Suit filed to block Pinon Ridge uranium mill project
An environmental organization based in Telluride is asking a state court in Denver to halt a proposed uranium mill in Montrose County.
The Sheep Mountain Alliance said state regulators failed to act quickly enough on a permit.
The company backing the mill said it is reviewing the permit, as entitled to by regulators, and said the lawsuit is premature.
“We don’t even have a final licensing decision,” said Steve Antony, president and chief executive officer of Energy Fuels. “There’s not much we can say at this time until we see the official complaint against the state.”
The mill would be operated by Energy Fuels Resources of Lakewood, a wholly owned subsidiary of Energy Fuels, which is a Toronto company.
The alliance filed suit Friday, the same day a state judge in Montrose approved the county’s issuance of a special permit for the Piñon Ridge uranium mill in an agricultural zone in the county’s West End.
The Colorado Department of Public Health and Environment ran afoul of the federal Atomic Energy Act, the alliance said.
No comment was immediately available Tuesday from the Colorado Attorney General’s Office, which represents the Health Department.
The state was required to act on the license within 270 days of when the environmental assessment was introduced, said Travis Stills of the Energy Minerals Law Center in Durango.
“They needed to issue the license by Jan. 17,” Stills said.
Federal law required a formal set of hearings in which opponents of the mill could test the application, Stills said.
“Promising to do so later doesn’t satisfy the legal requirement that (the process) had to be done by Jan. 17,” Stills said.
The company is in the middle of a 60-day review period in which it is considering whether to appeal any parts of the permit. After that review period, which expires March 5, opponents have a 30-day review period.

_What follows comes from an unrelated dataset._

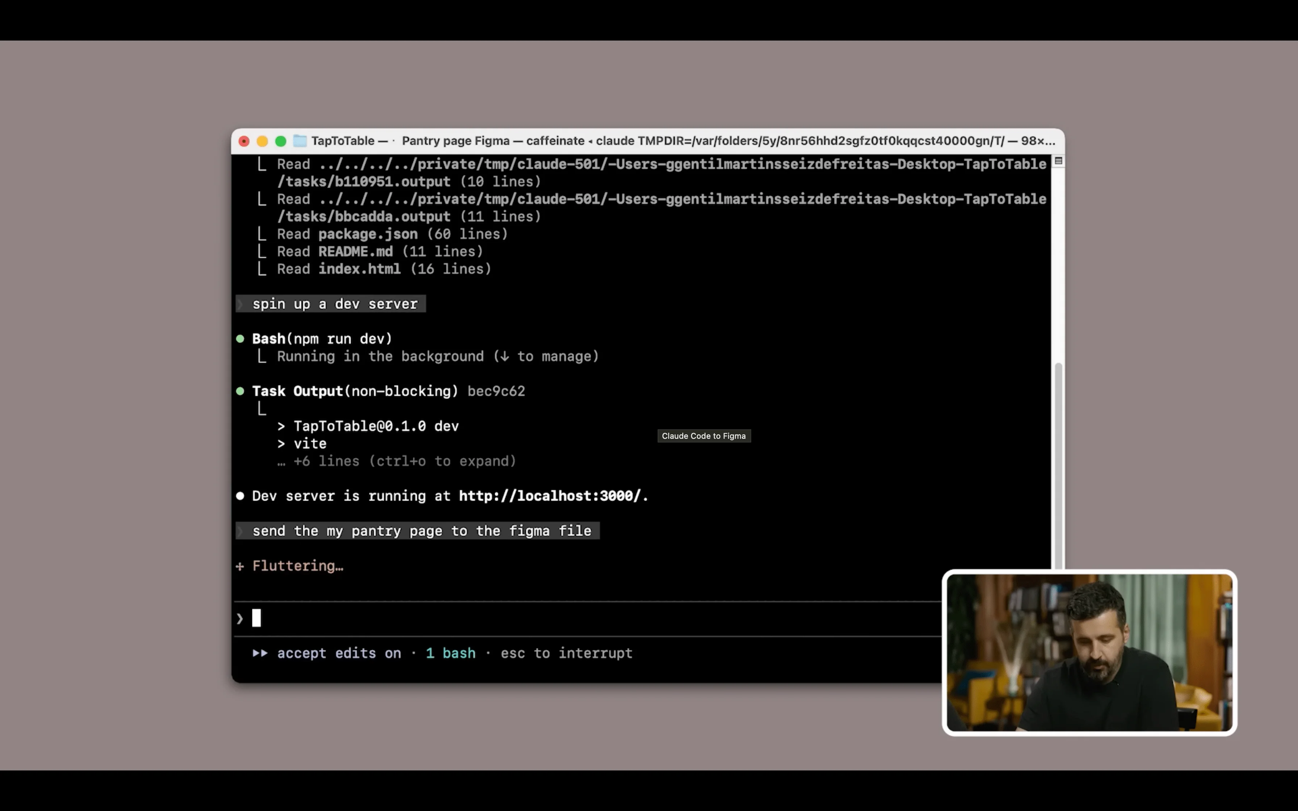
Task: Click the Running in the background manage line
Action: pos(437,357)
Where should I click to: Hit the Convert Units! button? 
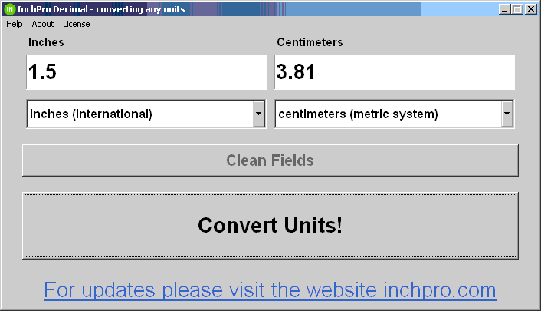coord(271,226)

Although the Health Department is the defendant in the lawsuit, Energy Fuels Resources is a party in the case.
In addition to questioning the process of handling the application, the lawsuit says the requirement that the company put up an $11 million bond to cover future cleanup and decommissioning is insufficient. Cleanup at other mills has cost between $50 million and $500 million, the lawsuit says.
The alliance “exhausted all remedies before we decided to file this lawsuit,” Linda Miller, a member of the alliance board of directors, said in a statement. “We participated in the approval process, but our concerns were not addressed. We’re disappointed that the state did not issue a decision that would have protected the public interest, and we must now rely on the district court to uphold the law.”
Energy Fuels Resources is planning to spend as much as $150 million to build the mill near Naturita. It would begin processing 500 tons of ore per day and could expand to producing 1,000 tons per day. The company is now seeking funding for construction of the project.